TEXT BLOCK >>
━━━━━━━━━━━━━━━━━━━━━━━━━━━━━━

It’s not unusual for CPAs to encounter clients delinquent in filing individual, corporate or payroll returns. CPAs can establish a rewarding practice niche if they are prepared to offer a full range of tax resolution options and be a trusted ally to clients who need to atone for their lapses and get right with Uncle Sam.
This work often involves preparing a number of prioryear tax returns. It requires knowledge and research of changing tax laws, the use of tax software from prior years, the interpretation of IRS taxpayer transcripts, and the ability to reconstruct income using various sources such as Freedom of Information Act (FOIA) requests. It requires CPAs to understand administrative tax law and learn new ways of client management. Thus it demands specialized skills that should command higher-than-usual hourly rates and often requires many billable hours.
The CPA must be vigilant for any indications that clients are involved in willful tax evasion other than by not timely filing or paying their taxes (for example, not reporting illegal income, using fictitious Social Security numbers or filing as a tax protester). If there is even the slightest suggestion that the client has committed an illegal act, immediately stop the interview and have the client call a tax attorney. You must prevent the client from revealing any potentially incriminating information. The client needs legal representation, and if you are to continue working on the case, you need to be retained by the attorney under a “three-corner agreement.”
Before representation begins, it is imperative that an engagement letter be completed and signed. The letter should address which current and past-due tax returns will be prepared and which tax resolution procedure—such as a payment plan, a request for an abatement of penalties, innocent spouse relief or an offer in compromise (OIC)—you expect to pursue. It should also state your estimated fee and that:
- The fee will be based on the actual hours worked.
- You will provide progress billings.
- A retainer of a certain amount (as large as possible) will be required before any work is performed. You should also complete an IRS power of attorney, Form 2848, covering the current year and all open years. You must indicate on it which tax forms you are representing the client on. It may be advisable to include forms that might later need to be added. A separate power of attorney should be completed for corporations and other entities with a federal identification number.
- A positive retainer balance must be maintained at all times for you to continue representing the client. Even though it may take months for the IRS to start working on the taxpayer’s case, once it does, you will be required to respond quickly.
- If any required retainer payment is not timely received, your power of attorney will be promptly revoked.

━━━━━━━━━━━━━━━━━━━━━━━━━━━━━━

DATASET CONTENT >>
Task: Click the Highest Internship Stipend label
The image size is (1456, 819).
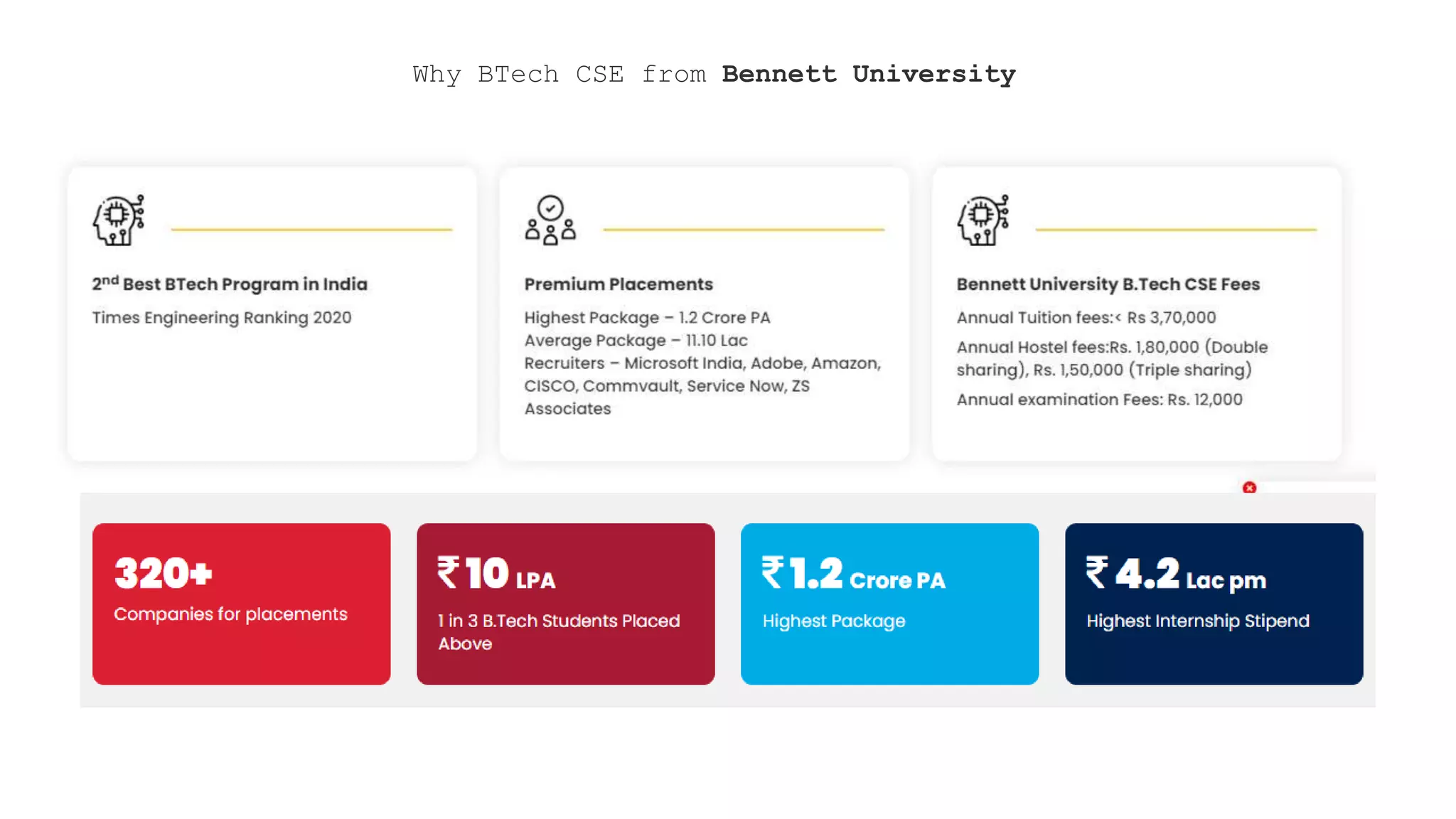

━━━━━━━━━━━━━━━━━━━━━━━━━━━━━━

EXERCISES TO COMPLETE >>
a - Retype the tax resolution article from "- A positive" to "be promptly revoked.".
b - In the tax resolution article, which IRS form serves as the power of attorney?
c - Carry on the tax resolution article past its final sentence.
The listing has no connection to the tax resolution article.

ANSWERS FOR THIS EXERCISE >>
a -
- A positive retainer balance must be maintained at all times for you to continue representing the client. Even though it may take months for the IRS to start working on the taxpayer’s case, once it does, you will be required to respond quickly.
- If any required retainer payment is not timely received, your power of attorney will be promptly revoked.

b - Form 2848.

c -
The engagement letter should also include a statement that while you will represent the taxpayer to the best of your ability, you cannot guarantee favorable results. While IRS decisions may be subject to appeal, the final results are beyond your control.
You will need to obtain transcripts of account (also known as a record of account or summary record of assessment) and “payer transcripts” (which include forms W-2, 1099, 5498, etc.) for at least the prior 10 years. To the extent there has been any prior audit or collection activity, a FOIA request should be used to obtain copies of IRS files so that the CPA is aware of the IRS’ prior interaction with the client. If the client has filed a tax return for the three prior processing years, the CPA should request a “return transcript,” which reflects summary information from the return.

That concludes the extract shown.